The “five Cs” of traditional middle governing bodies’ care for church leaders are still valid, Kahaian said: chaplaincy ― accompaniment; clinics ― how-to sessions; consulting ― working with leaders to determine “this is what needs to be done”; coaching ― coming alongside and asking the right questions so answers can be found; and communities of learning ― peer groups in which the group becomes the coach and hold each other accountable for their responses.

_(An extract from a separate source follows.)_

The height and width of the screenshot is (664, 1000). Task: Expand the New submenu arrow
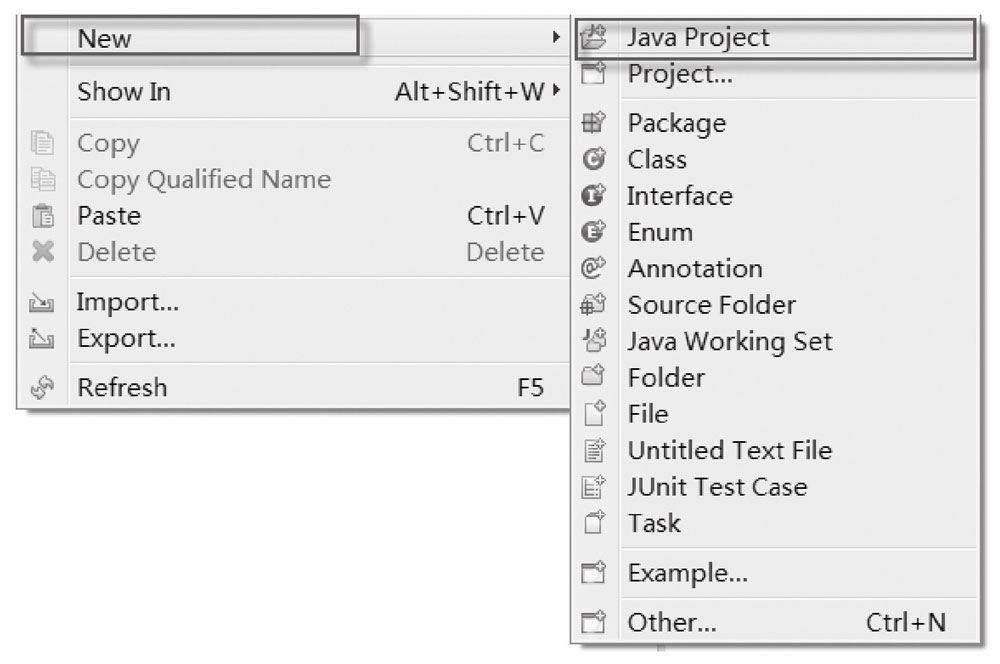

But in “chaordic contexts,” she said, strategic and adaptive thinking take on paramount importance. “The role of middle governing bodies, and of church leaders everywhere,” she said, “is to motivate and inspire, align people with the vision, and keep people moving in the right direction, despite the obstacles. You cannot plan and budget your way out of this.”

“It’s a challenge to help people learn how to learn,” Yamaguchi said, “to do something different and not just follow the rules and apply the models but to learn how to learn and as leaders to train other  leaders how to learn.”

Recalling how his daughter learned to dance ballet, Yamaguchi said, “Counting the dance steps is not dancing. Whatever models we use, it’s going to take loving care to help people through the steps to familiarity.”